Acyclic colourings of graphs with bounded degree

TL;DR

This paper investigates acyclic colourings of graphs with bounded degree, establishing new bounds for such colourings, proving NP-completeness for certain cases, and providing a linear-time algorithm for large colour sets.

Contribution

It introduces new bounds for acyclic colourings with degree constraints, proves NP-completeness for specific acyclic 2-colouring problems, and offers an efficient algorithm for acyclic t-improper colourings.

Findings

Any graph with maximum degree 5 has an acyclic 5-colouring with each class having max degree 4.

Deciding acyclic 2-colouring with max degree 3 per class is NP-complete for graphs with degree 5.

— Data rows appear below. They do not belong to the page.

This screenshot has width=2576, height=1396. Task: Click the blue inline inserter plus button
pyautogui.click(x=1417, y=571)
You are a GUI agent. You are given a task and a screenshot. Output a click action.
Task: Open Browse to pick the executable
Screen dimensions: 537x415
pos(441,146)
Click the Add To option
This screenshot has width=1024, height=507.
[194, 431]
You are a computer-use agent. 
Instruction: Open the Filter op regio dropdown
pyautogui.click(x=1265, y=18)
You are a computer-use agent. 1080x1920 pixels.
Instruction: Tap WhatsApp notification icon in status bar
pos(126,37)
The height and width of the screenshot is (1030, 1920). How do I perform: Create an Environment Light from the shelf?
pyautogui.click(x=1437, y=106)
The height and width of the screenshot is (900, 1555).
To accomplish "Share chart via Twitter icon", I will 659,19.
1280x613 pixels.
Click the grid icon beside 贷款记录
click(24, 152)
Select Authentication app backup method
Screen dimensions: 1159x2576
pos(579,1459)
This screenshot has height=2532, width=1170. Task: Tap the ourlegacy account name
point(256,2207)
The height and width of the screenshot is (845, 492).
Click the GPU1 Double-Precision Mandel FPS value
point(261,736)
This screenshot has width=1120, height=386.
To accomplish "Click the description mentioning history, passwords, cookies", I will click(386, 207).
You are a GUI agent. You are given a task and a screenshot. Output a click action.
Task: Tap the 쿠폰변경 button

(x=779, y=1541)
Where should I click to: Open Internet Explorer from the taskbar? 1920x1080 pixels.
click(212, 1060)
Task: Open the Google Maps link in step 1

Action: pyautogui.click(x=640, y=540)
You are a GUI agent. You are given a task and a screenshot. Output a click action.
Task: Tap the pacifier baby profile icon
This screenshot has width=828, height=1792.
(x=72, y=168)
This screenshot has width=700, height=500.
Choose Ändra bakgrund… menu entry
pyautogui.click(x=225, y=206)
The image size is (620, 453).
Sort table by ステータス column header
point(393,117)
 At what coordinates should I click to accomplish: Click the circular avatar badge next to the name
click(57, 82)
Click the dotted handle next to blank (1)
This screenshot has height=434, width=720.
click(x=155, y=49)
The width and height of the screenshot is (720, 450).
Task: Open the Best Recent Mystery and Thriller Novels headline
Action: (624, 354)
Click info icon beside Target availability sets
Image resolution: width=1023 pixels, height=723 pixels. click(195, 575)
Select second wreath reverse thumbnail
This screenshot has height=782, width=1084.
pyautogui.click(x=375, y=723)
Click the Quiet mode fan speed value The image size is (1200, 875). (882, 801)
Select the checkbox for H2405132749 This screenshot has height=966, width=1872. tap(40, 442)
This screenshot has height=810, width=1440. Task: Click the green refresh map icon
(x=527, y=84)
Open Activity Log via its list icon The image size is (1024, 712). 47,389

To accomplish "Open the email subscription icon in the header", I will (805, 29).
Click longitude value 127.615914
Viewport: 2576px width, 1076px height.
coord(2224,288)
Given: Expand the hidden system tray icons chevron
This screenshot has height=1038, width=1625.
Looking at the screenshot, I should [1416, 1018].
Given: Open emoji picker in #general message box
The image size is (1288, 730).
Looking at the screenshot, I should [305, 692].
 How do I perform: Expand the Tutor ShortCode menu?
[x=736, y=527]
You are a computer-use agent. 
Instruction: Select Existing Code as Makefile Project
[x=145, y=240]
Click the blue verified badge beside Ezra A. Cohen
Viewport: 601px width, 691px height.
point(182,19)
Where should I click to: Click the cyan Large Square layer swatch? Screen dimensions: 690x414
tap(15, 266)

A linear-time algorithm exists for acyclic t-improper colouring with sufficiently many colours.

Abstract

A $k$-colouring (not necessarily proper) of vertices of a graph is called {\it acyclic}, if for every pair of distinct colours $i$ and $j$ the subgraph induced by the edges whose endpoints have colours $i$ and $j$ is acyclic. In the paper we consider some generalised acyclic $k$-colourings, namely, we require that each colour class induces an acyclic or bounded degree graph. Mainly we focus on graphs with maximum degree 5. We prove that any such graph has an acyclic $5$-colouring such that each colour class induces an acyclic graph with maximum degree at most 4. We prove that the problem of deciding whether a graph $G$ has an acyclic 2-colouring in which each colour class induces a graph with maximum degree at most 3 is NP-complete, even for graphs with maximum degree 5. We also give a linear-time algorithm for an acyclic $t$-improper colouring of any graph with maximum degree $d$ assuming that the number of colors is large enough.